**What to produce**: Output all entries verbatim, dropping pictures.

Stored dataset items
--- START ---

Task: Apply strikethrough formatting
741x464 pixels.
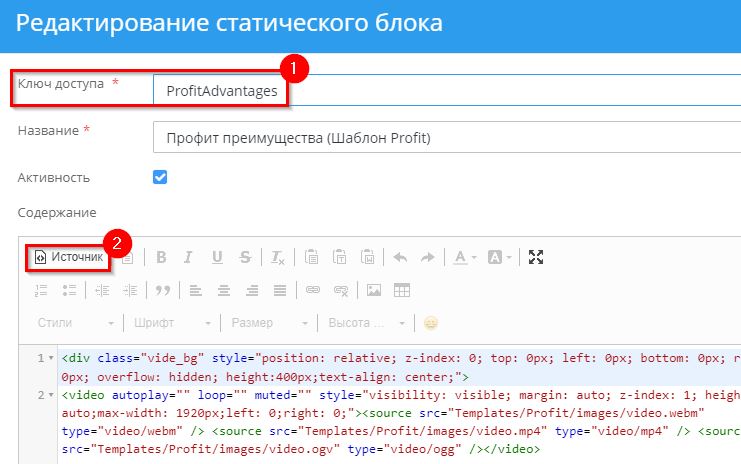Action: (245, 257)
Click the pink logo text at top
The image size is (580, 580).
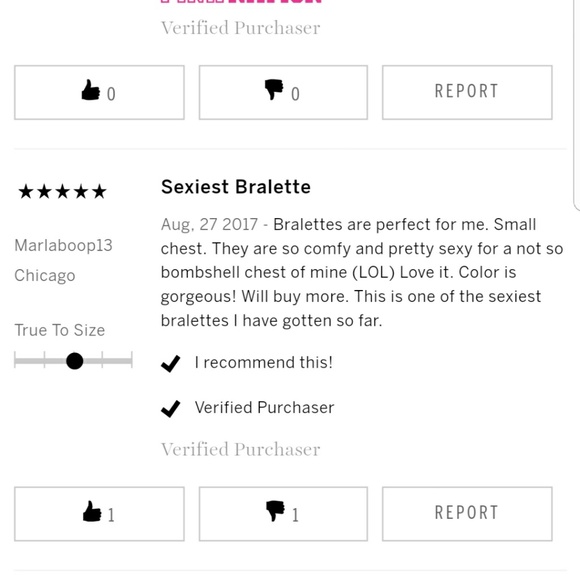point(241,2)
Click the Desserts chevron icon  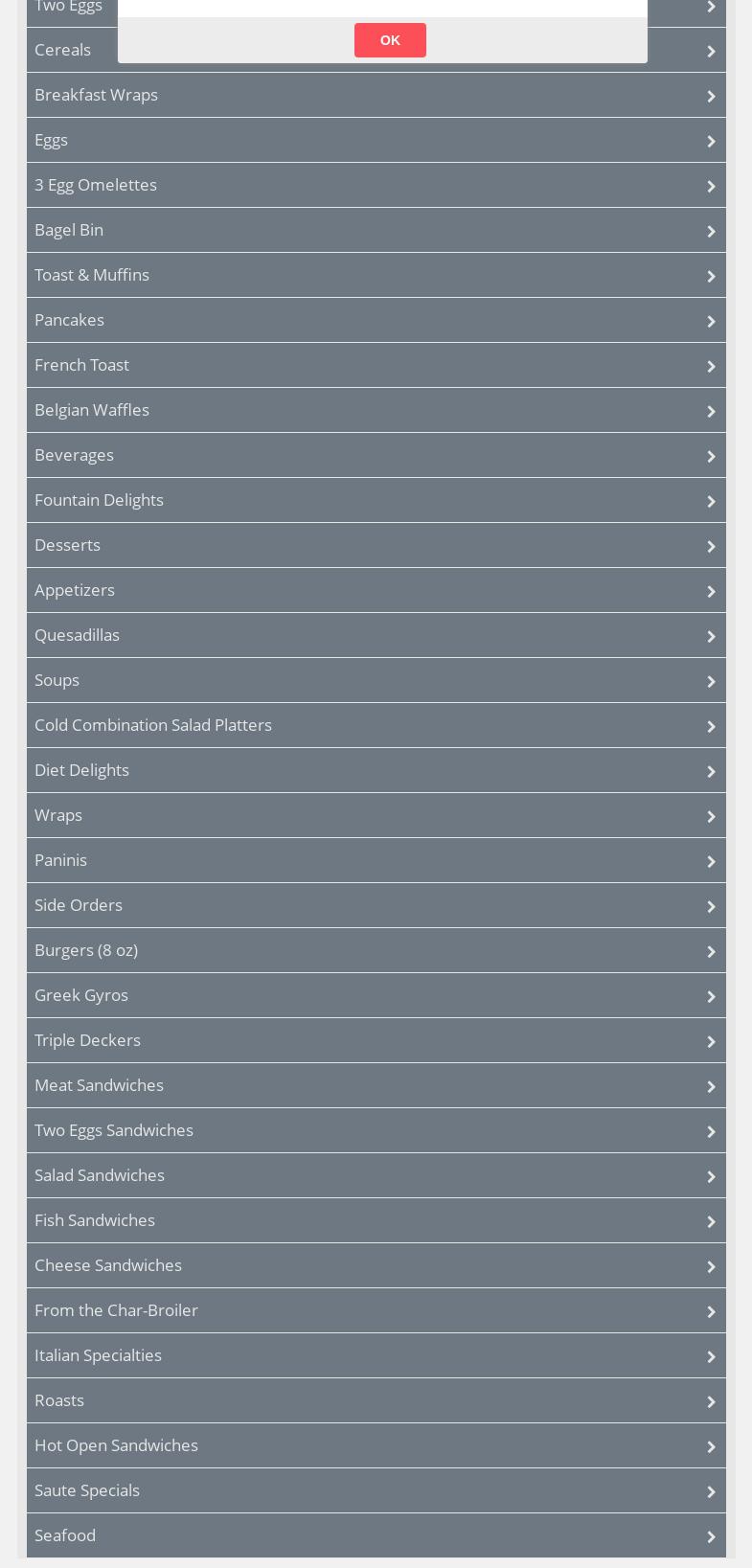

--- END ---

**Answer space**:
Task: Apply strikethrough formatting
741x464 pixels.
Action: (245, 257)
Click the pink logo text at top
The image size is (580, 580).
point(241,2)
Click the Desserts chevron icon  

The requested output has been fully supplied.